What made you decide it was such an important development?

Parallel computing is entering a very interesting stage right now. It used to be that parallel computing environments were only available on supercomputers costing hundreds of millions of dollars, but today anyone can buy a system.

I have always been involved in computer graphics technology, such as GPU development for personal computers (PC). Now that GPUs are programmable we’re beginning to see adoption of parallel computing by general computer users. GPUs can make a real contribution to spreading parallel computing technology into new fields such as education and science. GPUs are going to be crucial tools not only in displaying imaging, but in all types of computation. There are not many successful examples of using multiple processor cores to run software in parallel, are there?

I think it’s a bit premature to categorize all those attempts as failures. The knowledge, design approaches and other tips gained are being carried on in parallel computing architectures today. There is one element that has not ever succeeded, which is educating software developers in parallel computing.

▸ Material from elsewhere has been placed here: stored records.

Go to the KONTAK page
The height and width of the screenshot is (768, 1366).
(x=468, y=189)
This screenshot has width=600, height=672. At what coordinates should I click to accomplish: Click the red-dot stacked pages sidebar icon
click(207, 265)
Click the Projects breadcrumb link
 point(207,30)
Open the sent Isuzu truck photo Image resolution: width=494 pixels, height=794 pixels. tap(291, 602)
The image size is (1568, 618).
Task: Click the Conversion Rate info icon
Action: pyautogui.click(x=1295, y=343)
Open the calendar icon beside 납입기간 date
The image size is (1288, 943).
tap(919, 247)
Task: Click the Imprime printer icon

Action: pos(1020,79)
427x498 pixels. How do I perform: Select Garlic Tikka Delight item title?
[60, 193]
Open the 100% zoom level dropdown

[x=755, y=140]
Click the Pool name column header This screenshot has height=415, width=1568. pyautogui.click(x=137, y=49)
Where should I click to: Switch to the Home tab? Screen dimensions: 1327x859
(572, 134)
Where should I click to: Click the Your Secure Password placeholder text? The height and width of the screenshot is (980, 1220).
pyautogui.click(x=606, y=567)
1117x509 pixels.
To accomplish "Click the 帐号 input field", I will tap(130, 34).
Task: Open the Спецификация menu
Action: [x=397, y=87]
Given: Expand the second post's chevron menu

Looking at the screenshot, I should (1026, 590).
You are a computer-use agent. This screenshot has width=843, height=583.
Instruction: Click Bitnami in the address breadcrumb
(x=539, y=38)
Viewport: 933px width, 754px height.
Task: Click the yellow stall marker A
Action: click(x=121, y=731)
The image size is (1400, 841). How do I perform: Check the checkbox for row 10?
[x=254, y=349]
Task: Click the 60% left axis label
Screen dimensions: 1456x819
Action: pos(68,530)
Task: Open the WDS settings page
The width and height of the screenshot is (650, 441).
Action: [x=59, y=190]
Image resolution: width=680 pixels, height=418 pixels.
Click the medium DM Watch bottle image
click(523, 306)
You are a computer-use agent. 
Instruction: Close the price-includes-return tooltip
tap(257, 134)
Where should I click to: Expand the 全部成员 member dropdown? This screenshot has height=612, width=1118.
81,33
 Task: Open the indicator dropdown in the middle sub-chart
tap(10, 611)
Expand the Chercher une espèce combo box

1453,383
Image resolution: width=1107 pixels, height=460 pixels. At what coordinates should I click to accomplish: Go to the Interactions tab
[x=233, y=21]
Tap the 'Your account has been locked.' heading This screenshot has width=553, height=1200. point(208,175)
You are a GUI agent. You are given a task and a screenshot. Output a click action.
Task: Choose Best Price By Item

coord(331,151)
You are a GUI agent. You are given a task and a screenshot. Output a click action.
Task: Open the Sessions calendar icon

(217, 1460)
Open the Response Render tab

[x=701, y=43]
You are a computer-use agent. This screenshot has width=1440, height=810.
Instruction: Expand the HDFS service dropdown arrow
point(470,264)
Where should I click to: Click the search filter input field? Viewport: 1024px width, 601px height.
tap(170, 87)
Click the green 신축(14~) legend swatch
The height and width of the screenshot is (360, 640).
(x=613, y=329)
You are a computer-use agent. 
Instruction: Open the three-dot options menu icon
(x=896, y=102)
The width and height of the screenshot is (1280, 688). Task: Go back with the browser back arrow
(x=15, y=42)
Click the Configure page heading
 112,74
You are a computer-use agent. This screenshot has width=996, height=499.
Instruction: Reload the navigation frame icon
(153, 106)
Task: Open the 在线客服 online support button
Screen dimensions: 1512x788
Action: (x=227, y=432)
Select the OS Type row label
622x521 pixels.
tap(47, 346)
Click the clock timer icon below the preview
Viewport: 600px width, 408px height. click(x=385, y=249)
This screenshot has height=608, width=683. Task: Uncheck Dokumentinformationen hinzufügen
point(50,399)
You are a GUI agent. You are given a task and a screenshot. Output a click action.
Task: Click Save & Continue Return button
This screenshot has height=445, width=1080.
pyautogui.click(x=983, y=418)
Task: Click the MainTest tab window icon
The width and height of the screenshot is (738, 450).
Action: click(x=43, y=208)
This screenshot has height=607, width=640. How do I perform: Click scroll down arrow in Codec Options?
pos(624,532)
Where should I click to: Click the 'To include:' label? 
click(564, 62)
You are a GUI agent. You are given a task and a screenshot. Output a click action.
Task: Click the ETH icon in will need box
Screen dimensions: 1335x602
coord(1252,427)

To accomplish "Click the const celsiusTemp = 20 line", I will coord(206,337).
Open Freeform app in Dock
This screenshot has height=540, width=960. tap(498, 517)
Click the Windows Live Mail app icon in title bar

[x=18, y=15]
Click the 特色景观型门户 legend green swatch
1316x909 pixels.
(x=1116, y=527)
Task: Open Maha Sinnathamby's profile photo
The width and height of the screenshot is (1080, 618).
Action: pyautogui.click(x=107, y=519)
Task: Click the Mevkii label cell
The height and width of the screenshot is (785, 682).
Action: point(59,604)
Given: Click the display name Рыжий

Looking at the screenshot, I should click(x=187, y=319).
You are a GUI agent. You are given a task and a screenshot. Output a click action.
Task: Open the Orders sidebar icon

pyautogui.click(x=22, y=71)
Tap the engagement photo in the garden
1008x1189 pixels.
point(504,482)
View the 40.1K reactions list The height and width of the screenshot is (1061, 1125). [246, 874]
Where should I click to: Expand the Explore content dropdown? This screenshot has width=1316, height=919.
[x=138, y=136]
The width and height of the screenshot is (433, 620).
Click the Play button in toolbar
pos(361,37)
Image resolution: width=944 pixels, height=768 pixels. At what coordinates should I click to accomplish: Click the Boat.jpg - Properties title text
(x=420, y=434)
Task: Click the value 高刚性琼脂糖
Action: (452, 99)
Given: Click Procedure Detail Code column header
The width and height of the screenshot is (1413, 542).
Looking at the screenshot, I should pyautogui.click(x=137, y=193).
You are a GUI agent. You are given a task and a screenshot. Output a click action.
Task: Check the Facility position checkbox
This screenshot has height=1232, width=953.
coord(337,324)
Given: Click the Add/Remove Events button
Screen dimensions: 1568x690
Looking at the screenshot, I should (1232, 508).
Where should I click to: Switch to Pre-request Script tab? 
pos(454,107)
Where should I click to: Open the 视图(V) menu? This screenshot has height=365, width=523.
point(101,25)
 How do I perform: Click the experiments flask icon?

For the past 20 or 30 years, software developers haven’t needed to consider parallel computing at all, because the advantages gained from higher microprocessor operating frequencies were just there for the taking. Now that microprocessor manufacturers are switching over to multicore designs, however, parallel computing has become a basic assumption in software design. Everyone has to take it into account now.

The actual coding needed to enable parallel processing is simple. In most cases, though, that alone doesn’t provide any improvement in execution performance as the number of cores is increased. The performance improvement gained by automatically converting a sequential program intended for a single-processor system to run under parallel processing is not very impressive, either.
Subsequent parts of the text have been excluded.